Actually I have three. They are all women. Two are Haitian. Readers of last week’s blog will recall that I have been in Haiti for the past few days, participating in the annual ‘Swim for Haiti’ event. My new heroes are all a product of this glorious event.

First there is Naomy Grand’Pierre. Naomy is 19. She is a feisty, self-assured young lady who positively exudes good-will and charm. She also happens to be 50% of the 2016 Haitian Olympic Swimming team. Seldom does one get to meet people who can instantly fill a room with just their natural charisma. Naomy is one such lady. Watch for her as the years pass, she will be outstanding. She is the whole package: gracious, funny, intelligent, focused, hardworking. She has a certain celebrity cache in Haiti and watching her give access to her fans, without ego or reluctance, was a wonder.

Naomy was one of the 20 or so swimmers who did the 10km sea-swim (another 40 did a 1.5km event). Her usual event is the 50m freestyle sprint. Clearly a 10km swim is a very different beast, requiring a different set of muscles and a very different mind-set. A gruelling sea swim marathon requires a unique mix of pig-headed resilience and old-man stamina, both attributes that I happen to possess. She may be a race horse, but this is an event where the plodding donkey should come up trumps. Such was my confidence that I would beat her that I confess before the swim I toyed with a title for this blog being ‘I beat an Olympian’. I could not have been more wrong. She completed it over an hour faster than me, coming in at 3 hours 20min. While I struggled on, praying for death continually for the last 2 km, she skimmed through the water like a dolphin. She even found time to stop and take selfies with her waterproof camera phone. The woman is a superhero. I feel an urge to go to Tokyo in 2020 just to cheer her on.

My second hero is a lady called Dominique. It would be ungallant to share her age, suffice to say that in the UK she would be drawing a pension. Dominique is a classical Haitian matriarch. When she speaks, you listen. It was she who corralled many of the local sponsors to support the event. It was she who got the beaches cleaned. It was she who went swimmer-by-swimmer before we set off, speaking in Creole to each of our fishermen (each swimmer had a dedicated fisherman who canoed alongside us). She explaining crisply and clearly to the fisherman exactly what each swimmers personal preferences were with regards positioning. This might sound trivial but it was vitally important. In a sea swim there is nothing worse than finding your fisher-companion is on the wrong side of you (or is behind you!). You have to keep stopping to re-calibrate your line of sight. It saps your energy. She had observed this from last year’s event and she wasn’t going to let any of the swimmers suffer the same fate this year.

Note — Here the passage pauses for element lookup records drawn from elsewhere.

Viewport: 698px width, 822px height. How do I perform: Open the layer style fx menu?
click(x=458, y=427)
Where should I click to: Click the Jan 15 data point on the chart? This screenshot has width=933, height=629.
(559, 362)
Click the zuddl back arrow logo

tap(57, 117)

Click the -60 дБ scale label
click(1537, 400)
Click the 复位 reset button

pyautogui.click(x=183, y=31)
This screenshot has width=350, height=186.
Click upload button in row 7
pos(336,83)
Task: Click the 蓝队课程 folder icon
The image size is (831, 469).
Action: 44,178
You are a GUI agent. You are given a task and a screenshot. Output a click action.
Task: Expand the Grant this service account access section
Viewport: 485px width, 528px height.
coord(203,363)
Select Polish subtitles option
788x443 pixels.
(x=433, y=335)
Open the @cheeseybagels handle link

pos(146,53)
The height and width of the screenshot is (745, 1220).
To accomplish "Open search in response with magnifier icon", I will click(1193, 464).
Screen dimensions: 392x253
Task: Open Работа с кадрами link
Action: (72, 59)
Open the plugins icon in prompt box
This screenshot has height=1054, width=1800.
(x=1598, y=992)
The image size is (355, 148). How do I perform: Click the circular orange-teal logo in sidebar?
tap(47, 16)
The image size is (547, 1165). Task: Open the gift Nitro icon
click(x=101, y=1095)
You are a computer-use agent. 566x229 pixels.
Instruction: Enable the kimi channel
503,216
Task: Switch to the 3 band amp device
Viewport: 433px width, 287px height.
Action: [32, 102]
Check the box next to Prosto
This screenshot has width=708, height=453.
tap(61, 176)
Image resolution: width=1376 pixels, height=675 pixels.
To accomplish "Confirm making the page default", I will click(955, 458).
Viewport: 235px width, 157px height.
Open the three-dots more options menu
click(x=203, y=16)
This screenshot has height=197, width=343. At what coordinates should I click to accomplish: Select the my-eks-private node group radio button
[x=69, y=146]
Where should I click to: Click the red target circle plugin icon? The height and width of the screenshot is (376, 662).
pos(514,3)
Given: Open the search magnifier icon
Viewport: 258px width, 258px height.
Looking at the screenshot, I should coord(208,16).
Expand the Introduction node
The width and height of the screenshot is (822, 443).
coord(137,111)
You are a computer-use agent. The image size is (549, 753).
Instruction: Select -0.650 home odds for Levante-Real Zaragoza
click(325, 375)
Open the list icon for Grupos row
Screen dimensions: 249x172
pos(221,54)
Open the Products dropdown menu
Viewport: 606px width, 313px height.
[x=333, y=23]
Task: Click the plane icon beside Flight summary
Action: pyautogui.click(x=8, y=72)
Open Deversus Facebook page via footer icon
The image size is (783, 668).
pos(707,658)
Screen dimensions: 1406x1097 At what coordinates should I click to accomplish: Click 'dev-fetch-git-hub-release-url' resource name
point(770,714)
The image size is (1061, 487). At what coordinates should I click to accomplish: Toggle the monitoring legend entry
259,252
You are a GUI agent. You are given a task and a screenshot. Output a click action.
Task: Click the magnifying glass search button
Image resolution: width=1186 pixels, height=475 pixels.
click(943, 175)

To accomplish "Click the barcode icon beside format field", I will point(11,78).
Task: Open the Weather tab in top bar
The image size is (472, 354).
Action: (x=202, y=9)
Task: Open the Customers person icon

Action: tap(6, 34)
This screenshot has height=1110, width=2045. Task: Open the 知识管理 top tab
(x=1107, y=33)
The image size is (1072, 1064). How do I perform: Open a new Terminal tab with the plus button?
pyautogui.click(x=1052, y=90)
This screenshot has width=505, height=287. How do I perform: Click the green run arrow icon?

Best of all however was watching her complete the swim. She was the last one out of the water and an enthusiastic crowd welcomed her home. I swear that everyone who had completed the swim watched her in awe, unable to fully process just how she had managed to keep on going. She spent 6 hours in the water, resolutely powering on. Some young bucks joined her for her last few hundred metres, providing emotional support for those last few pulls. It was a beautiful moment as we welcomed to shore this magnificent, generous lady. I can but aspire to have her gracious attitude and glorious resilience. 

And so we come to my third hero: Shaunna Cubberley. If you read last week’s blog you will know her story. Shaunna completed the swim and raised an impressive $7k for Watering Minds, the charity programme that provides water to schools in Haiti. Her donation alone will enable over 1000 children to have a clean safe supply of water for the coming school year. This might seem strange to those of us who need only turn a tap to get hydrated, but in Haiti that luxury is simply not available. Most schools in Haiti have no water supply. It has been shown that lack of water at schools can be a key driver for truancy, and that well-hydrated children work harder and play harder. They stay at school. They get educated. They achieve better grades. Society improves. The ripples that come from putting water into a school are far reaching.

To those of you who supported Shaunna, thank you. You have made a difference.